* [ЗАДАНИЯ К УПРАЖНЕНИЮ]:
[1] Процитируйте фрагмент статьи о переводах «Ночной песни странника» от слов «Вот, например, эквиритмический» до слов «уж скоро (5)».
[2] Согласно статье о переводах «Ночной песни странника», о каком поэте Дмитрий Смирнов написал первую русскоязычную биографию?
[3] Напишите продолжение статьи о переводах «Ночной песни странника» Гете, начиная сразу после её последнего предложения.

#### ОТРЫВОК ДЛЯ ЧТЕНИЯ

О множественных переводах «Ночной песни странника» Гете-3 10/10
Рубрика: Статьи, эссе | Автор: Белавин Игорь Песни | 15:46:46 02.05.2024
В условиях Интернета отыскать все или почти все интерпретации «Ночной песни странника» не так уж сложно. Хотя число соискателей скупой переводческой славы непрерывно растет. Кто-то переводит лучше, кто-то хуже. Тем более что лекала здесь заданы наипривлекательнейшие! Поэтому проанализировать новые переводческие решения все до одного мы не беремся. Однако среди этого изобилия есть все же несколько любопытных и многообещающих вариантов, о которых стоит упомянуть. Не то чтобы эти варианты являются «идеальными гештальт-переводами», но во всяком случае все они достаточно оригинальны. И по-своему точны! Увы, чаще всего переводчики обращают внимание на очевидные, броские признаки, по которым можно узнать переводимое произведение, забывая о том, что внутреннее наполнение оригинальных стихов гораздо более говорит об авторе, о его модели мира и эстетических принципах, нежели самая удачная словесная эквилибристика.
Вот, например, эквиритмический перевод Дмитрия Смирнова-Садовского (2006):
1. На вершине горной (6)
2. Покой. (2)
3. Зефир проворный (5)
4. В лес густой (3)
5. Бег не стремит. (4)
6. Птиц смолкли игривые споры, (9)
7. И нас уж скоро (5)
8. Сон осенит. (4)
Для справки: Д. Смирнов-Садовский – литературный псевдоним композитора и музыковеда Дмитрия Николаевича Смирнова (1948-2020.); Дмитрий Смирнов – автор множества статей о музыке и многочисленных поэтических переводов с разных языков, но прежде всего стихов английских поэтов; автор первой русскоязычной биографии поэта Вильяма Блейка.
Перевод Смирнова-Садовского сделан в той же ритмической манере, что и перевод Бориса Архипцева, но, с одной стороны, текст более благозвучен, с другой – во многих элементах образного строя весьма далек от внутренней сути оригинала. В миниатюре Гете сам пейзаж является своего рода действующим лицом, олицетворяющим мистические силы Природы. Поэтому вся стиховая структура, включая рифмы, количество слогов в каждой строке, грамматические повторы, композиционно важна для понимания того, что именно происходит в пространстве текста и на что направлен авторский посыл. К несомненным достоинствам перевода Смирнова-Садовского следует отнести и выбор лексики, соответствующий эпохе Гете, и четкое следование той смене картин окружающей природы, которые Гете видел самолично во время своих путешествий и, видимо, пожелал воплотить в поэтическую форму, полную философских размышлений.

########
#### НАБОР ЗАПИСЕЙ

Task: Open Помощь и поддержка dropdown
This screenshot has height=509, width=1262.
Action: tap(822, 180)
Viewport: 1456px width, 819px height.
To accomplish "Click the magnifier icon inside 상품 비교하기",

########

* [ИТОГИ УПРАЖНЕНИЯ]:
[1]
Вот, например, эквиритмический перевод Дмитрия Смирнова-Садовского (2006):
1. На вершине горной (6)
2. Покой. (2)
3. Зефир проворный (5)
4. В лес густой (3)
5. Бег не стремит. (4)
6. Птиц смолкли игривые споры, (9)
7. И нас уж скоро (5)

[2] О Вильяме Блейке.

[3]
И все же, несмотря на то, что перевод весьма талантлив и в целом соответствует сюжету, общая конструкция поэтического сообщения весьма далека от авторской. В чем тут дело? Если у Пастернака камнем преткновения является лексика («идиостиль»), то здесь таким «камнем» является ракурс видения ситуации. У Гете всё сконцентрировано вокруг фигуры Странника. Это следствие романтической картины мира, когда по главу угла в повествовании ставится субъективная личность. В миниатюре Гете фигуру Странника окружают мистические силы Природы, а в финальной части звучит некий надмирный голос, обещающий Страннику долгожданный отдых. Что это за «отдых», прямо не говориться. Это может быть как отдохновение от трудов, ночной освежающий сон, так и вечный покой. Хотя ситуация и загадочная, но каждому элементу в ней отведена строго определенная композиционная роль. Вот эти-то роли, распределенные между персонажами миниатюры, как между актерами в мизансцене, и крайне важные для понимания философии происходящих событий, в переводе Смирнова-Садовского концептуально иные или, во всяком случае, сильно смещены по сравнению с авторской идеей. Этот перевод, если сравнивать с современными театральными постановками, можно назвать «режиссерским» – в отличие от тех, что скрупулезно следуют авторскому тексту и авторским ремаркам к нему.
У Смирнова-Садовского в центр мироздания поставлен не романтический герой, но греко-римский ветреный божок – некий «зефир проворный». Именно он по сюжету перевода должен бы слететь, как водится, вниз с горной вершины, однако по какой-то причине этого не делает. Оттого-то и вся природа замерла в покое – и вершина горы, и густой лес, и птицы, которые по условиям куртуазной игры должны бы вести «игривые споры», но почему-то молчат. Но главное, в картине мира перевода отсутствует Странник (у Гете это, напомним, центральная фигура!); вместо него присутствуют некие абстрактные «мы», которым, видимо от лица Автора сообщается, что их скоро «сон осенит».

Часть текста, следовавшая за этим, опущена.